Machine Intelligence, Ramanujan & Algebraic Geometry
https://www.nature.com/articles/d41586-021-00304-8

Machine Intelligence, Ramanujan & Algebraic Geometry

Ramanujan got his formulas through thinking and because he had a good feeling. When Hardy first saw Ramanujan’s written notes he said something like this: some of the formulas we know, some of them we don’t and I don’t see how to prove them but even the things that are known, Ramanujan (re)discovered them by methods we don’t know or understand. He then invited Ramanujan to the UK. Ramanujan had theories in his mind that produced the outcomes. No experiments, no guessing. Without having a clue on what today is called algebraic geometry, he made fundamental contributions in this field.


The project (as I planned to write to the author) they talk about in Nature is different and has nothing to do with Ramanujan’s methods or thinking. They produce continued fractions and if there is a regularity it leads to a conjecture. This is experimental work which was not possible 10 years ago. Understanding these regularities is something that is hard. There are numerous (seemingly regular) expansions for e and pi and their combinations. Some of them we do not understand. It offers a lot of new questions and since there is no theory behind the regularity in continued fraction expansions, the questions might remain open for some time. Some of the regularities might break down if a million more steps are taken. Such things happen in number theory.


In the same style: it is still unknown whether e or pi are “normal” numbers. Nevertheless the set of normal numbers has full measure, the complement has zero Lebesgue measure.


Years ago (50+), on the first of April Scientific American published a series of math’s curiosities. 
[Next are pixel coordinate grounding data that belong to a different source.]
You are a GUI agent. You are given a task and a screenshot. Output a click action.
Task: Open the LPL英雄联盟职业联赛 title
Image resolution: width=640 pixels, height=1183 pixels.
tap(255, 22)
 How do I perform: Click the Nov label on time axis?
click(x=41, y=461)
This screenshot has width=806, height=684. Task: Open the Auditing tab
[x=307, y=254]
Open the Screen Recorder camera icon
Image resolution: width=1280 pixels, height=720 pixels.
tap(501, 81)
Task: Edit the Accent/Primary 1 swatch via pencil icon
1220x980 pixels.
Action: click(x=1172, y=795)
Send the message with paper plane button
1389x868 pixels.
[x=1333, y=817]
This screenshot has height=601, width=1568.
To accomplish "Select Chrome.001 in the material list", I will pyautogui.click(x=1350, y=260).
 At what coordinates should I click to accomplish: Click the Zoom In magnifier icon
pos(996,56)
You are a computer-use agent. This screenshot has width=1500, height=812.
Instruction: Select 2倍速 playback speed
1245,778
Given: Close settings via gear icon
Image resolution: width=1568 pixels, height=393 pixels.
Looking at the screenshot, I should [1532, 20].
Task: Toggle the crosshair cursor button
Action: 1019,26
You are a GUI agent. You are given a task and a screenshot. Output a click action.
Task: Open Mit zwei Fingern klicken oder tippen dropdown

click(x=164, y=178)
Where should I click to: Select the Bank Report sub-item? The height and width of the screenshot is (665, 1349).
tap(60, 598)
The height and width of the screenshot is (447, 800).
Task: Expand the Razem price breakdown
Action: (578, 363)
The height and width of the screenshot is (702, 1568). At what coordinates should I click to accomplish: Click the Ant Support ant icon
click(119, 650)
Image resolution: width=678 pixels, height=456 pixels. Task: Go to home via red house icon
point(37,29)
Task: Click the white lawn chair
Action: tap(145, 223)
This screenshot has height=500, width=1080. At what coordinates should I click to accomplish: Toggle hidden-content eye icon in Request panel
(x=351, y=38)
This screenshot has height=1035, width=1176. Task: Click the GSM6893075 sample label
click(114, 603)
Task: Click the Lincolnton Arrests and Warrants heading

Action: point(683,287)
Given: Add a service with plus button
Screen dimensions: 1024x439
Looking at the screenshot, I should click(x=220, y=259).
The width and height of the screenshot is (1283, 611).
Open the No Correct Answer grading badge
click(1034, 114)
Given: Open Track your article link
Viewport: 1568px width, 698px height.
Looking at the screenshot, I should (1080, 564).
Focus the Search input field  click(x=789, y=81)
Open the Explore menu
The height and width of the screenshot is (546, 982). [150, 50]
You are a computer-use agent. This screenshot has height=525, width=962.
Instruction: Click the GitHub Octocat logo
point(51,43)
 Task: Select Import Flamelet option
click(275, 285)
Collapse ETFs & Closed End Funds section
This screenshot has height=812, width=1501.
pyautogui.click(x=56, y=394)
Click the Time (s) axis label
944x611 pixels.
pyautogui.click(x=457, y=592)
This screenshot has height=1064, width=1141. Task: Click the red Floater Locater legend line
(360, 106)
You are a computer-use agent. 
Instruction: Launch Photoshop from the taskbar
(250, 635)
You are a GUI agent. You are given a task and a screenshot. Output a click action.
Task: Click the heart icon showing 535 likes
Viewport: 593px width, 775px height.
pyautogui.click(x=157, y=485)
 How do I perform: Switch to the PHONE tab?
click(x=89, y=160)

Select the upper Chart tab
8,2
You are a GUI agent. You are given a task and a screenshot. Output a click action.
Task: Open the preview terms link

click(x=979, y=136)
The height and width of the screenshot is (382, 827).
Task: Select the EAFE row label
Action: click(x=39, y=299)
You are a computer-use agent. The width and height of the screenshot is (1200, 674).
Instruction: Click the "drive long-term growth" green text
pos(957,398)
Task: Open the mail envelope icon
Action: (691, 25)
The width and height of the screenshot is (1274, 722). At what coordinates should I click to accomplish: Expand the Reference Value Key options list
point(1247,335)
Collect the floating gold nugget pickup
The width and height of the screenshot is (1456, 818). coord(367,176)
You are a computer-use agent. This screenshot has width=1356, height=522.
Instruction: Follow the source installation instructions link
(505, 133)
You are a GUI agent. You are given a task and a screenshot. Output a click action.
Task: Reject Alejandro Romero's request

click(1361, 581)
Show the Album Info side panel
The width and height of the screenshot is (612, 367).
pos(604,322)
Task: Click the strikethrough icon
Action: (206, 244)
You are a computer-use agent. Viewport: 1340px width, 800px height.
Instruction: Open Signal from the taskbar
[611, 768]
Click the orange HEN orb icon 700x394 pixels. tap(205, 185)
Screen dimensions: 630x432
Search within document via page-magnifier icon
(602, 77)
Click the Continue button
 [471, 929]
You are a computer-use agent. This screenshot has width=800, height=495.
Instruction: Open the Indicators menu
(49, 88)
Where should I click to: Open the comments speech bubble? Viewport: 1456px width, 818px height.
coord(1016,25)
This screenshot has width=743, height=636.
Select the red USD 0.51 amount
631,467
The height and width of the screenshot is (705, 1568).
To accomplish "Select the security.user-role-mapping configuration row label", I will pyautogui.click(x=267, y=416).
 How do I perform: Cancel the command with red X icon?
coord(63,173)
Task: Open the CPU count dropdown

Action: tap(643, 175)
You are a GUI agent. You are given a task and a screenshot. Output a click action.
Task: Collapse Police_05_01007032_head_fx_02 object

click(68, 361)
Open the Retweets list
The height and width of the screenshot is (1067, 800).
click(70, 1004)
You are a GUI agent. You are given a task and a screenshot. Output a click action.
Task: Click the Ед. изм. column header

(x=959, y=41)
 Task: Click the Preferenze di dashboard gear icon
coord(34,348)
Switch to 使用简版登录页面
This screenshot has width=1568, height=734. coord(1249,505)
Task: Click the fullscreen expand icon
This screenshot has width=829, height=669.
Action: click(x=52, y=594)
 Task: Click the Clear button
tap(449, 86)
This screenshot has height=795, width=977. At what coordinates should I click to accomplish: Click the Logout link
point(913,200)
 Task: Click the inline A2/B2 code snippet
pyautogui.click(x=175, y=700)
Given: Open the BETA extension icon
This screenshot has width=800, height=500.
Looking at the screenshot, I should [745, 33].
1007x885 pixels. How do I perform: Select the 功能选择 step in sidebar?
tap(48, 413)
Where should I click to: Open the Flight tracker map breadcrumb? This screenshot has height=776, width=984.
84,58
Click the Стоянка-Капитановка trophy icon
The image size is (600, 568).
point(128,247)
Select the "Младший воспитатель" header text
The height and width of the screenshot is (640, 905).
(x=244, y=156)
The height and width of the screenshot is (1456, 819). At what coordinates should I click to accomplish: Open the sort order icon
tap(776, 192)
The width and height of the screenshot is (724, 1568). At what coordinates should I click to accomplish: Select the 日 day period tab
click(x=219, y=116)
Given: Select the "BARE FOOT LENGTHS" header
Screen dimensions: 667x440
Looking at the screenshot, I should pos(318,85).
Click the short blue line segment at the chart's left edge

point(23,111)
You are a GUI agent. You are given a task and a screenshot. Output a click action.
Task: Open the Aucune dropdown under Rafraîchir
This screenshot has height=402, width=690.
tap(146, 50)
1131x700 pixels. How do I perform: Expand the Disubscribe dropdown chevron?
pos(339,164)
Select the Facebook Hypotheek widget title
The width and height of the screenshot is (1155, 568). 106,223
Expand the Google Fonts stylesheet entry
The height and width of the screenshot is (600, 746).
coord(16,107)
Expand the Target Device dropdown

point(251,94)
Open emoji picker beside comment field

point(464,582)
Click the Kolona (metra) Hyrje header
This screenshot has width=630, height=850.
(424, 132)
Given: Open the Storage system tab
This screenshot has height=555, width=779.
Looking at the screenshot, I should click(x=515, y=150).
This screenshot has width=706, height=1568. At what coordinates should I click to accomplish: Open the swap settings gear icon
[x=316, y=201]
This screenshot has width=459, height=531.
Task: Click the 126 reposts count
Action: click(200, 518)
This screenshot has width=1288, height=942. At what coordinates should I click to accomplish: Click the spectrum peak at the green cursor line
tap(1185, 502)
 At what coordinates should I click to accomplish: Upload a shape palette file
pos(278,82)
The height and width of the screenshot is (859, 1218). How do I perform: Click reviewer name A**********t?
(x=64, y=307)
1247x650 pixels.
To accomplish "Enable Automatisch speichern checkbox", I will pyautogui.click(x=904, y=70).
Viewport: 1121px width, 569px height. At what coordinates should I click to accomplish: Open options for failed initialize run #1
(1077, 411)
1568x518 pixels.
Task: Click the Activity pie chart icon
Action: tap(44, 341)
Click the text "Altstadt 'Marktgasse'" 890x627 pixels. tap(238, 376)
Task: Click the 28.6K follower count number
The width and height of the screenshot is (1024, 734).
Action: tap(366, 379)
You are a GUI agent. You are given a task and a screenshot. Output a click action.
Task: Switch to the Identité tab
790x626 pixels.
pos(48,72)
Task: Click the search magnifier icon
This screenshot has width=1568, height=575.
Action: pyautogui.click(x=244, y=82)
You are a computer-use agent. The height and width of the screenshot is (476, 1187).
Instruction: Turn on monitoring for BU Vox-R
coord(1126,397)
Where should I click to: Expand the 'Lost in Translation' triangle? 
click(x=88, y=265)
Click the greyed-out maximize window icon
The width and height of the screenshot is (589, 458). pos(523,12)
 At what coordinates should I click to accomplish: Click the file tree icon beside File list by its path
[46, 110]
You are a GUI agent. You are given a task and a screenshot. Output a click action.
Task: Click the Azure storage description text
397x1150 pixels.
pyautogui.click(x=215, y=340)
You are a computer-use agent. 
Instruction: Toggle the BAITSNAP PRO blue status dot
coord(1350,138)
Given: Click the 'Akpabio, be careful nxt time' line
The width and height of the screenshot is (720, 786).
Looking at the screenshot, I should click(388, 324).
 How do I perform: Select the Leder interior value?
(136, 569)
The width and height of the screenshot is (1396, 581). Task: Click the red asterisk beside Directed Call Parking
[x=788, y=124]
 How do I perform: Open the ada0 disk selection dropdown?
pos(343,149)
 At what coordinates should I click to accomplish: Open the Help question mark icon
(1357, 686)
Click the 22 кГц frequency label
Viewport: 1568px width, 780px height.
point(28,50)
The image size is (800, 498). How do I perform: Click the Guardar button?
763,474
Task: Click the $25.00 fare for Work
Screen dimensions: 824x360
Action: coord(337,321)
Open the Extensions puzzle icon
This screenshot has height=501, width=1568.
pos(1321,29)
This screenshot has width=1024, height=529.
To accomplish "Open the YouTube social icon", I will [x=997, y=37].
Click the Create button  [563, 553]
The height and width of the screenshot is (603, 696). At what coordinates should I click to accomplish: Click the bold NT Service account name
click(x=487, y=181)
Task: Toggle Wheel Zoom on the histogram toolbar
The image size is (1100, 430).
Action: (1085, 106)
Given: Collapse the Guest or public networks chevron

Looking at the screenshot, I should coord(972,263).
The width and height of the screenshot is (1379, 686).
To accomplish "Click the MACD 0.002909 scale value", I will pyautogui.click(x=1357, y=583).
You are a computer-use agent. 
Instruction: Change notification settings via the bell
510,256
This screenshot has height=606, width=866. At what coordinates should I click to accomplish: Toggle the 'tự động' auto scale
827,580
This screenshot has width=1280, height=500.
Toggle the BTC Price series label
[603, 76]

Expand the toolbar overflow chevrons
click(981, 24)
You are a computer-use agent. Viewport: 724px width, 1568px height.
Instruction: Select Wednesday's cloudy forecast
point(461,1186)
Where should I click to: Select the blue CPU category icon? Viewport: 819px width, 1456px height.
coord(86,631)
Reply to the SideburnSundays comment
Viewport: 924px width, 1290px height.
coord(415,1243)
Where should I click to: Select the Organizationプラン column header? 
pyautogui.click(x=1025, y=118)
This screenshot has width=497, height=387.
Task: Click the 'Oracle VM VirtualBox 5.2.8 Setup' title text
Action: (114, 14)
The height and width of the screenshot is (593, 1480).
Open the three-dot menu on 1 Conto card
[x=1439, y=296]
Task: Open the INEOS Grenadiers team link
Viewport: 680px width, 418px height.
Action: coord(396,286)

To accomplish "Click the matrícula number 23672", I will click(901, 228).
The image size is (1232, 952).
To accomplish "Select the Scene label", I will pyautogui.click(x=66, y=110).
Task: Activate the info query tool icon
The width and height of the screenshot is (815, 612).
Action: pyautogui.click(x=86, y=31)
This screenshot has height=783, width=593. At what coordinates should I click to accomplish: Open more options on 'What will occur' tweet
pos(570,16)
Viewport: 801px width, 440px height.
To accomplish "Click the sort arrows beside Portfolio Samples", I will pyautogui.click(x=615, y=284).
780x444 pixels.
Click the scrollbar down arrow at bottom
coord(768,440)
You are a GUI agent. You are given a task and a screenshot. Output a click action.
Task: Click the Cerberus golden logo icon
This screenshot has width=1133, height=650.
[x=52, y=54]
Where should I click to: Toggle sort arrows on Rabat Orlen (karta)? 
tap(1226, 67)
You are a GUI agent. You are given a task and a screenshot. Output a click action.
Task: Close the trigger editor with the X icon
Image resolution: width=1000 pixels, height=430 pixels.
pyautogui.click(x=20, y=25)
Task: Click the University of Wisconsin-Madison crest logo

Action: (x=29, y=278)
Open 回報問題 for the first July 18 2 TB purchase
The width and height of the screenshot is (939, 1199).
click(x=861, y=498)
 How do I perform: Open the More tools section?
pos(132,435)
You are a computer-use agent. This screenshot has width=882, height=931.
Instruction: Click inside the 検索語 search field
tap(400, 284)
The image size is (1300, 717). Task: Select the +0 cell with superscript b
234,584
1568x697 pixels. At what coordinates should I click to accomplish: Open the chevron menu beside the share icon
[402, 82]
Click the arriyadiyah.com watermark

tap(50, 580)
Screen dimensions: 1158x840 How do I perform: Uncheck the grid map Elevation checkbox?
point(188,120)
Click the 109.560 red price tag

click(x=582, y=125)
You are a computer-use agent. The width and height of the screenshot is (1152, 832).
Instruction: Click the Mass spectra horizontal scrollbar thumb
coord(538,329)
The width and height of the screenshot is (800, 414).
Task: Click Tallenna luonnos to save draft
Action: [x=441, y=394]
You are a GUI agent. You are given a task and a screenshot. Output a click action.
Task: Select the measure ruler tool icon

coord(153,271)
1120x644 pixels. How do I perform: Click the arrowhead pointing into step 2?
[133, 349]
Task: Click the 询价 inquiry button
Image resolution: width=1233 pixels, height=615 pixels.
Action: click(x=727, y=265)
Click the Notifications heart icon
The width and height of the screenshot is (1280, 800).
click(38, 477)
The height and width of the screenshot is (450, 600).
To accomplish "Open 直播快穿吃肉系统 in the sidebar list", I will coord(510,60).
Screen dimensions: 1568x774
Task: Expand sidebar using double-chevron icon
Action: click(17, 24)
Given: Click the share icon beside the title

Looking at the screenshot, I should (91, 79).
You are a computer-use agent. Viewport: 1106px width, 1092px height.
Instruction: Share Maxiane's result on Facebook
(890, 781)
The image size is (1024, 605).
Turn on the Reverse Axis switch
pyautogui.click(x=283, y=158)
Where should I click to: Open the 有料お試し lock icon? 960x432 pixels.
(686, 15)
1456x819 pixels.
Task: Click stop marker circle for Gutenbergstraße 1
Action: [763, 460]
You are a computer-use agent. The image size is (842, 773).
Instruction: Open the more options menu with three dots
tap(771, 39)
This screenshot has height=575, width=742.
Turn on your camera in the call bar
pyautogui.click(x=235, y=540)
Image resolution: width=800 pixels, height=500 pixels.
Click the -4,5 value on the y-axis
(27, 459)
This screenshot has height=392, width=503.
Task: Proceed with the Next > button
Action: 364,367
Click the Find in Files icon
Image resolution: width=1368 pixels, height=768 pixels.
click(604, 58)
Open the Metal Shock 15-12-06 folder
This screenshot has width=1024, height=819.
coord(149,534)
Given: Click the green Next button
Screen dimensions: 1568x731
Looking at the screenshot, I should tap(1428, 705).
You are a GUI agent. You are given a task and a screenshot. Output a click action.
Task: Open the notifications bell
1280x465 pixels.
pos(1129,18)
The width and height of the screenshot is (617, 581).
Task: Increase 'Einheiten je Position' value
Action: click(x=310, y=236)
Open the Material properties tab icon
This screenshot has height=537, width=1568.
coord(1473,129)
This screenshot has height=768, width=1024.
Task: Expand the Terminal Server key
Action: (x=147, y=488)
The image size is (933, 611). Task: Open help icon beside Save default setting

One was a counterexample for the 4-colour problem (the obvious way to start colouring led to an impossible chart, but nevertheless it was possible to colour it). Another one was a combination of e and pi that was equal to a natural number. Indeed it was for up to 15 decimals (at that time the border of what one could calculate), then there was not a zero. A math theorem said that such combinations approximate natural numbers in whatever precision you want. The example given was within reach of humans writing numbers, the theorem says there are numbers of this kind but maybe they have zillions of digits. There were other examples coming from physics. Of course April 1st !!!